Strategy (ex-MicroStrategy) Buys $1B More Bitcoin, Now Holds 2.8% of Supply; Saylor Confident Despite Risk

Strategy, formerly known as MicroStrategy, has made another major Bitcoin purchase, investing $1.05 billion to acquire 10,100 BTC between June 9 and 15 at an average price of $104,080 per coin, according to a recent SEC filing. This brings the company’s total Bitcoin holdings to approximately 592,100 BTC, representing about 2.8% of the total supply and valued at over $63 billion. The average acquisition cost is $70,666 per Bitcoin, resulting in an unrealized profit close to $21 billion. This aggressive accumulation was funded through the issuance of three types of perpetual preferred shares—STRK, STRF, and STRD—with STRD featuring a 10% fixed annual yield and raising $1 billion in its latest issuance. These moves are part of Strategy’s "42/42" plan, which aims to raise up to $84 billion by 2027 for continuous Bitcoin investment.
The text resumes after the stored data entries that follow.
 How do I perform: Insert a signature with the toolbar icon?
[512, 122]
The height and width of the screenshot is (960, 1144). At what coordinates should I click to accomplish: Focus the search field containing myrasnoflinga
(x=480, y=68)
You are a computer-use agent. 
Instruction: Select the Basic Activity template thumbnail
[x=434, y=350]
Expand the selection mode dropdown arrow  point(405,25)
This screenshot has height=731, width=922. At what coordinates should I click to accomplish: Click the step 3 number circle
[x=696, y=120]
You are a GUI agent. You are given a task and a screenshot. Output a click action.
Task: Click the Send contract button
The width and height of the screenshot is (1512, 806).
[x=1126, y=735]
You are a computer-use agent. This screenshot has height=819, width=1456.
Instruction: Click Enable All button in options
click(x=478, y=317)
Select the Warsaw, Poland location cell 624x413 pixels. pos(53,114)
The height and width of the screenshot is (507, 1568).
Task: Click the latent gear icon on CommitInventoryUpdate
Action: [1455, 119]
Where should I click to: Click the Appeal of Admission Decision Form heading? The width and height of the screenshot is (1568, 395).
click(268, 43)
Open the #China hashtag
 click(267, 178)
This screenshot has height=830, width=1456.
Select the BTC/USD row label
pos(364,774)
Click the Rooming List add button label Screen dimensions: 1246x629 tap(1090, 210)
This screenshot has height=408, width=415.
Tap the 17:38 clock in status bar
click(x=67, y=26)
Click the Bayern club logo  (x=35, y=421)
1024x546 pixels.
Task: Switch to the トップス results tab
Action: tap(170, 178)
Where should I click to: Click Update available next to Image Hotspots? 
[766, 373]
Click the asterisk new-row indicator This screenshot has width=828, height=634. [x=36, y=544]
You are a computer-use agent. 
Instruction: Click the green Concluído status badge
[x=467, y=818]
Notably, other companies such as Tether’s Twenty One Capital, Trump Media & Technology Group, GameStop, and Japan’s Metaplanet have also increased Bitcoin exposure recently, raising concerns among some analysts about market concentration and systemic risk. Nevertheless, Strategy Chairman Michael Saylor maintains a strong outlook, stating the capital structure is robust enough to survive even if Bitcoin prices drop 90% and remain flat. Bernstein analysts also noted Strategy’s low debt and lack of major repayment pressure before 2028, supporting the company’s financial health. The news comes amid continued geopolitical tensions and before the Fed’s policy decision, contributing to short-term market volatility. Long-term, large institutional buying is seen as bullish for Bitcoin, but immediate macro risks may sustain volatility.
Bullish
Strategy’s (formerly MicroStrategy) continued large-scale acquisition—now holding 592,100 BTC, about 2.8% of the total supply—signals strong institutional conviction in Bitcoin’s long-term potential. The company’s innovative funding via perpetual preferred shares and a clear multi-year accumulation plan demonstrates confidence and reduces short- to mid-term liquidation risk, as supported by Bernstein’s positive debt assessment. This persistent buying activity from big corporates is typically seen as bullish and can provide price support, especially during times of uncertainty. However, traders must monitor the short-term impact of macroeconomic factors and geopolitical tensions, which are causing volatility. Despite those risks, the strategic and sizable accumulation by a leading public company sets a bullish precedent for Bitcoin, outweighing immediate negative influences.